It’s not just Tarzan who liked lianas – Darwin did too

Phenotypic traits and growth of lianas (Review)
Phenotypic traits and growth of lianas (Review)

Plant ecologists have long sought to classify the bewildering variety of plant species into a manageable number of functional types that could be used to represent the essential characteristics of particular biomes or vegetation of geographic areas. Commonly recognized functional types include trees, shrubs, herbs, graminoids and climbers. Climbers, also known as vines, are plants rooted in the soil that are incapable of autonomuos vertical growth above a certain height and must rely on external support. Commonly, a distinction is made between herbaceous vines and lianas, the latter exhibiting a significant degree of woodiness. These plants have long attracted the interest of botanists because of their peculiar climbing mechanisms (Darwin, 1865).

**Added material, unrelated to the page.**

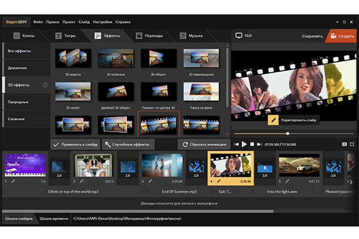Click the yellow pencil edit slide icon

pyautogui.click(x=274, y=120)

Lianas constitute a major functional type in temperate, and especially in tropical zones. Liana research has recently been stimulated by their increasing presence and even dominance in disturbed vegetation and the discoveries of the multifaceted role they play in forest dynamics. A number of questions still need to be answered with respect to biological characterization of lianas as a group. This review in Annals of Botany addresses functional characteristics of wild lianas while focusing on whole-plant resource allocation, growth rate and some organ-specific structural and functional features of leaves, stems and roots.

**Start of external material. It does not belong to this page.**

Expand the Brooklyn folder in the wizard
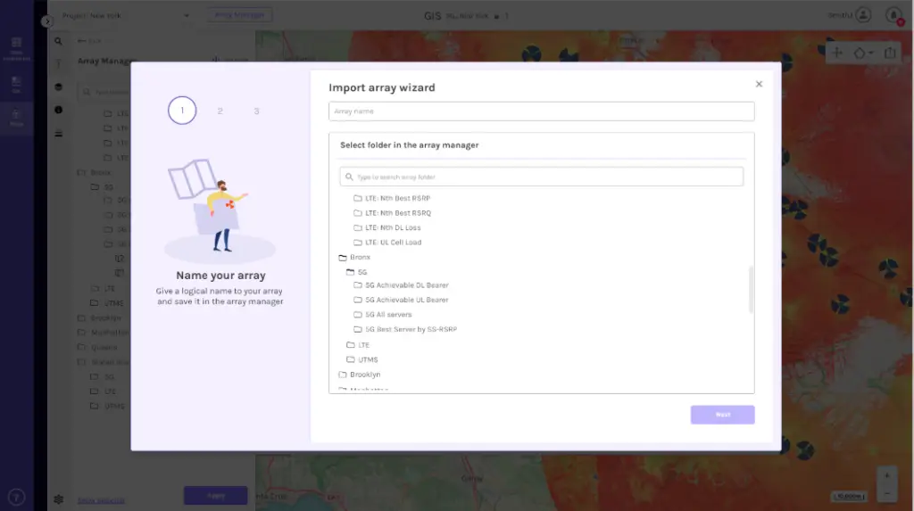 pos(344,375)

Wyka, T.P., Oleksyn, J., Karolewski, P., & Schnitzer, S. A. (2013) Phenotypic correlates of the lianescent growth form: a review. Annals of botany, 112(9), 1667-1681.
Background: As proposed by Darwin, climbers have been assumed to allocate a smaller fraction of biomass to support organs in comparison with self-supporting plants. They have also been hypothesized to possess a set of traits associated with fast growth, resource uptake and high productivity.
Scope: In this review, these hypotheses are evaluated by assembling and synthesizing published and unpublished data sets from across the globe concerning resource allocation, growth rates and traits of leaves, stems and roots of climbers and self-supporting species.
Conclusions: The majority of studies offer little support for the smaller allocation of biomass to stems or greater relative growth rates in climbers; however, these results are based on small sized (<1 kg) plants. Simulations based on allometric biomass equations demonstrate, however, that larger lianas allocate a greater fraction of above-ground biomass to leaves (and therefore less biomass to stems) compared with similar sized trees. A survey of leaf traits of lianas revealed their lower average leaf mass per area (LMA), higher N and P concentration and a slightly higher mass-based photosynthetic rate, as well as a lower concentration of phenolic-based compounds than in woody self-supporting species, consistent with the specialization of lianas towards the fast metabolism/rapid turnover end of the global trait spectra. Liana stems have an efficient hydraulic design and unique mechanical features, while roots appear to penetrate deeper soil levels than in trees and are often able to generate hydraulic pressure. Much remains to be learned, however, about these and other functional specializations of their axial organs and the associated trade-offs. Developmental switches between self-supporting, searcher and climbing shoots within the same individual are a promising field of comparative studies on trait association in lianas. Finally, some of the vast trait variability within lianas may be reduced when species with different climbing mechanisms are considered separately, and when phylogenetic conservatism is accounted for.